Not too many red-blooded males have the balls to admit it, but after the Hoover vacuum cleaner was invented, masturbatory behavior was up nearly 58%.
"Nothing Sucks like a Hoover". Finally, an industry secret revealed.
Unlike having "dueling bedspring" contests with your brother who shared your room and your Playboys when you were younger, the Hoover was simply the best pleasurable sexual experience a boy could have- next to the "real thing".
However, if the "real thing" was next to them, they sure as hell wouldn't be sticking their Johnson in a Hoover. Pardon me if that analogy was a bit too "Presidential", but I'm sure even Hoover and Johnson spanked their executive monkeys in the White House.
But all good things have their downfalls, and the Hoover had one major problem: testicular pummeling. It sucked that much!
Nowadays, what with the internet throbbing, thriving and glistening, teenage boys can find whatever sexual pleasure they want - for free. And since America Online came aboard, Hoover vacuum cleaner sales went down, down, down.
Leave your Hoover in the hands of a professional.
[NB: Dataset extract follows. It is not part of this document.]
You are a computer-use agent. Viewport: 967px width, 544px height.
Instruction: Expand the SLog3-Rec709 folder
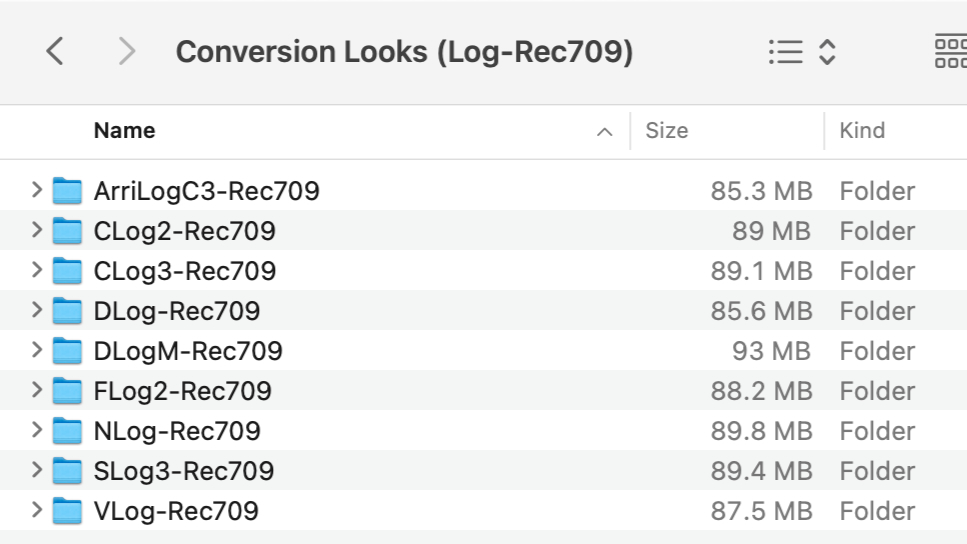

These factory-trained technicians are available for support, in-home training and first-aid.
Putting two and two together (which by my estimation makes "four"), testicle operations via emergency admissions to hospitals went down an amazing 11% since 1992. While the Hoover is still king of the clean household, it's obviously not used as a masturbatory device like it was in the 1950's.
While the statistics would indicate that sexually curious boys may be more careful, what they don't show is the number of accidental severe burns to male genitalia is up by 23%.
The sexual images, imagery, and broadband-based pornography has made the sexually-curious little tikes attempt to have intercourse with their computer screens. The exploding monitors and fires that ensued were the result of their "little lawyers" Johnson and Johnson, insisiting you could poke a hole through the glass.